What’s going on in your brain?
When it feels as if eating happens on autopilot or against your own will, it can be helpful to understand the why behind it.
Of course, our brains are wildly complex and amazing. But let’s keep it simple.
The brain has 3 defaults,
- to avoid pain
- to seek out pleasure
- to do it as easily as possible
Your brain just wants to keep you alive.
Let’s think about how those 3 default go-tos operate when it comes to overeating or bingeing.
Avoiding pain may look like:
- Feeling angry and hurt after an argument with a friend, and using a tub of Häagen-Dazs as a source of comfort
- Worrying about a personnel restructure at work, and crunching through a box of dry granola to take the edge off
- Being alone (and lonely) at home for the evening so turning to those old, reliable friends—a bag of tortilla chips and Netflix mini-series
Seeking pleasure may look like:
- Celebrating with a slice of birthday cake … then another … and another
- Showing up at the office Christmas party, and filling a plate of buffet food to get into the spirit of things
- Longing for the freshly baked sausage rolls at the local bakery, buying a bag and luxuriating in the warm, flakey deliciousness
And as for doing it in the easiest possible way … well, food is likely to be readily available.

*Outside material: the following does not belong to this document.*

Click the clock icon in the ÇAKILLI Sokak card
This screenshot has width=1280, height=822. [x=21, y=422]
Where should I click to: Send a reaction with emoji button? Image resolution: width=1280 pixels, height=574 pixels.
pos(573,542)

Why is this useful to know?
Because, when you understand the natural, underlying drive of your brain, you can have more compassion for the overeating or bingeing. (It’s not food for everyone, but I’ll bet there’s something else instead.)

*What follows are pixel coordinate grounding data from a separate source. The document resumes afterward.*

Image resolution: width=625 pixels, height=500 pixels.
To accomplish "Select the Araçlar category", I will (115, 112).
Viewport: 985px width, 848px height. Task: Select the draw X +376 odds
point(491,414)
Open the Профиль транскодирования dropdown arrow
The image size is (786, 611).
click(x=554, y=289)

It begins to make more sense.
“Ah, I understand why I wanted to eat just then—it’s just my brain trying to look after me.”
That brief moment of pause can be enough to disrupt automatic patterns of behaviour.
Over time, those pauses add up to change your choices around food.
Next time you realise you’ve eaten something you kinda wish you hadn’t, try asking:
What was my brain trying to achieve for me? Avoid pain or seek pleasure?